● **TASKS TO CARRY OUT**
A – From the thread on rocket thrust, list each quantity that the book's thrust equation defines, along with the meaning the book gives it.
B – Write a continuation of the thread on rocket thrust that picks up after its final sentence.

● **PASSAGE SHOWN**
■ ■ ■ ■ ■ ■ ■

Why is $M\frac{dv}{dt} = v_{rel} .\frac{dm}{dt}$ correct and $(M - dm)\frac{dv}{dt} = v_{rel} .\frac{dm}{dt}$ wrong? 
Newton's 2nd law of motion can't be applied for mass-varying systems. Another force, known as Thrust must come to play. It can be measured using law of conservation of linear momentum. $$\text{Thrust} M.\dfrac{dv}{dt} = v_{rel} .\dfrac{dm}{dt}.$$
  where $M$ is the mass of the system;   $\frac{dm}{dt}$ is the rate at which the mass changes;
   & 
  $v_{rel}$ is the relative velocity of the exhausted mass w.r.t to the main system. 

This is what my book writes. Now, the left hand side of the eqn. represents force on mass $M$ whereas the right hand side represents the force due to variable mass. How can they be equal? During the application of thrust, $M$ does change and the equation had to be $$ (M - dm). \dfrac{dv}{dt} = v_{rel} .\dfrac{dm}{dt}$$
But that is not the book's equation. Why is mine wrong? What is the intuition?
 A: Newton's second law relates force to acceleration:
$$ F = Ma \tag{1} $$
but force can also be expressed as the rate of change of momentum:
$$ F = \frac{dp}{dt} \tag{2} $$
In the case of a rocket it's the rate of change of momentum of the exhaust gas has that produces the force. Momentum is given by $p = mv$ (note $M$ is the mass of the rocket and $m$ is the mass of the exhaust gas) so if the exhaust velocity is $v_e$ then:
$$ \frac{dp}{dt} = \frac{d(mv_e)}{dt} = v_e\frac{dm}{dt} \tag{3} $$
where $dm/dt$ is the rate of mass flow i.e. the mass of exhaust gas ejected per second. Equating (1) and (2), and substituting for $dp/dt$ from equation (3) gives:
$$ Ma = v_e\frac{dm}{dt} $$
which is the equation in your book.
A: 
Why is mine wrong? What is the intuition?

To see what happens, use finite differences to write
$$(M - \Delta m) \Delta v = v_{rel}\Delta m$$
which leads to
$$M \Delta v - \Delta m \Delta v = v_{rel} \Delta m$$
Dividing through by $\Delta t$ yields
$$M \frac{\Delta v}{\Delta t} - \Delta m\frac{ \Delta v}{\Delta t} = v_{rel} \frac{\Delta m}{\Delta t}$$
Taking the limit as $\Delta t \rightarrow 0$ yields
$$M \frac{dv}{dt} = v_{rel}\frac{dm}{dt}$$
since, in the limit, all $\Delta$ terms go to zero.  See this Math Exchange answer regarding the product of two differentials.

■ ■ ■ ■ ■ ■ ■

● **RECORDED DATA**

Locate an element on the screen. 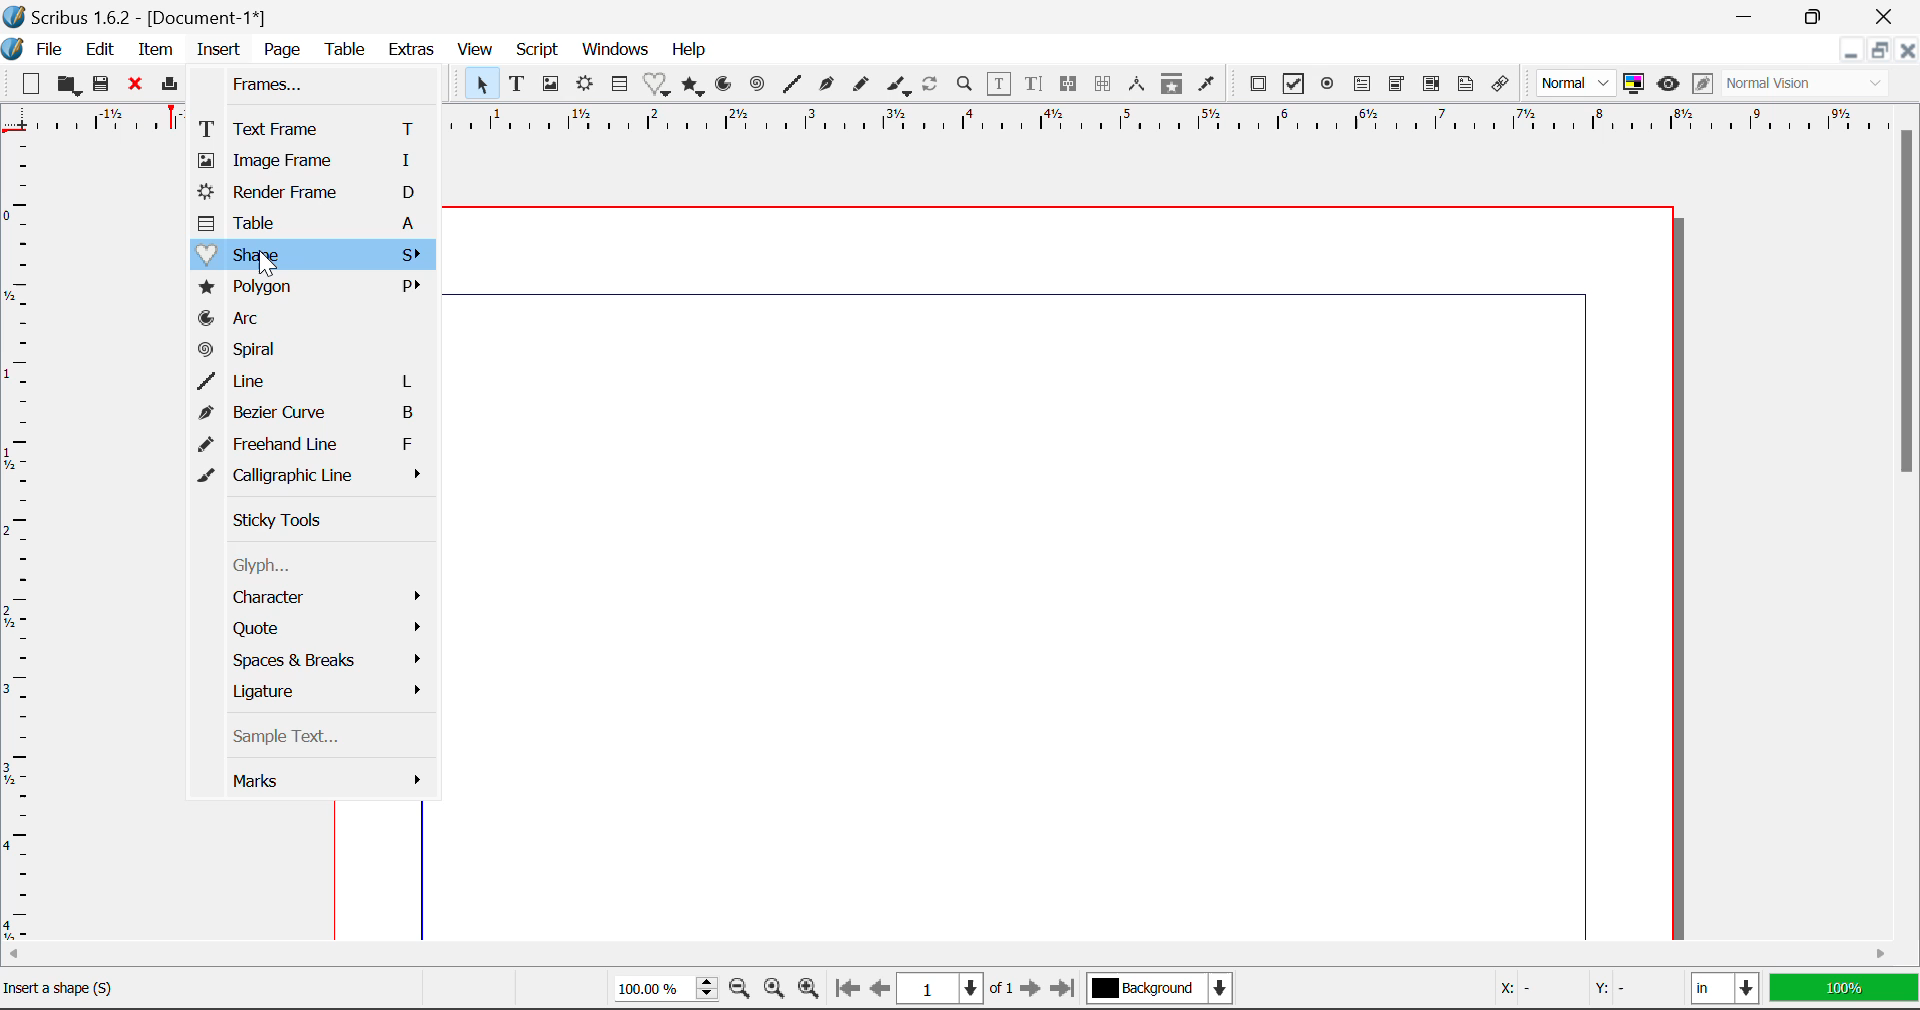  Extras is located at coordinates (415, 51).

■ ■ ■ ■ ■ ■ ■

● **ANSWERS BY TASK**
A –
- M: the mass of the system
- dm/dt: the rate at which the mass changes
- v_rel: the relative velocity of the exhausted mass with respect to the main system

B –
A: Newton's 2nd Law states that the 'the change in momentum (p) of a body is proportional to the force (F) exerted on the body'. Mathematically, we write:
$$F_{ext}=\frac{dp}{dt}$$
Where a body of mass $m$ and velocity $v$ has momentum $p=mv$. For a body of constant mass $m$, this becomes:
$$F_{ext}=\frac{dp}{dt}=m\frac{dv}{dt}=ma$$
Where the mass $m$ varies, we must apply the 'product rule' for derivatives, to get:
$$F_{ext}=\frac{dp}{dt}=m\frac{dv}{dt}+v\frac{dm}{dt}$$
EDIT:
Now, a rocket of mass $M$ travelling at velocity $v$ (with respect to an inertial frame of reference) has an initial momentum of $Mv$.

If it ejects a mass $\Delta m$ backwards at velocity $-v_e$ (relative to the rocket), that is, the momentum of the ejected mass with respect to the inertial frame is $\Delta m (v_e-v)$.
The rocket, now with mass $M-\Delta m$ and travelling at velocity $v+\Delta v$ has momentum $(M-\Delta m)(v+\Delta v)$.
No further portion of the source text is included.